[Records for this task — start]

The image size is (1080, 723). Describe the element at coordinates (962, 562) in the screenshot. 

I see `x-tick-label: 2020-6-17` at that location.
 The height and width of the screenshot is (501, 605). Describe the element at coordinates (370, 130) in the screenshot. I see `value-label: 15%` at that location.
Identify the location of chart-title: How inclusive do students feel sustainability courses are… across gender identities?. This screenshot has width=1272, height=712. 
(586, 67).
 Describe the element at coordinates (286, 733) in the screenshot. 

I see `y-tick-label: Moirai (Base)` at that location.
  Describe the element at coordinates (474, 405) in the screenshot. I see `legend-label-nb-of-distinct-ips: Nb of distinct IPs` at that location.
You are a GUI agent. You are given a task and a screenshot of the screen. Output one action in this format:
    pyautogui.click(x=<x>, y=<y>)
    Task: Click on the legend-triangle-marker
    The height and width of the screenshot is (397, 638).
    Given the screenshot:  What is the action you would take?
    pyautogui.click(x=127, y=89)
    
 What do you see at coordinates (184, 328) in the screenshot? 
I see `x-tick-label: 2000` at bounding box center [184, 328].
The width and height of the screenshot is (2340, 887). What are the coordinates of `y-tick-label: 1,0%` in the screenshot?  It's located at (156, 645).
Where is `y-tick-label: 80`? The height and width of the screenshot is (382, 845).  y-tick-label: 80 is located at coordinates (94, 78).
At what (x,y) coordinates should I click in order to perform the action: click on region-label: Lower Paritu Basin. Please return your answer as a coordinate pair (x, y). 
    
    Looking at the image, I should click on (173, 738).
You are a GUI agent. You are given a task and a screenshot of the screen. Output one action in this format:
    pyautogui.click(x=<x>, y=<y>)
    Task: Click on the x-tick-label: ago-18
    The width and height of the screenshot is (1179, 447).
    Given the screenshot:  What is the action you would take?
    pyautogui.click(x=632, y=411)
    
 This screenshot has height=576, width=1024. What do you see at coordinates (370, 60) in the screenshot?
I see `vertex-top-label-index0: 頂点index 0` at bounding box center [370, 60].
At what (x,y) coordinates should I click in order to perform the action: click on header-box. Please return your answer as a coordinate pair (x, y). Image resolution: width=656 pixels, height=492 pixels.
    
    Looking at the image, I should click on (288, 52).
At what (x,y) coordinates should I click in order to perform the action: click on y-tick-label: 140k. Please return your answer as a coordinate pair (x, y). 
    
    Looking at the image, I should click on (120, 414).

[Records for this task — finish]

*Prompt:* List every line in the records above that contains the word "order", copying each line in full.

*Expected answer:*
At what (x,y) coordinates should I click in order to perform the action: click on region-label: Lower Paritu Basin. Please return your answer as a coordinate pair (x, y). 
At what (x,y) coordinates should I click in order to perform the action: click on header-box. Please return your answer as a coordinate pair (x, y). Image resolution: width=656 pixels, height=492 pixels.
At what (x,y) coordinates should I click in order to perform the action: click on y-tick-label: 140k. Please return your answer as a coordinate pair (x, y). 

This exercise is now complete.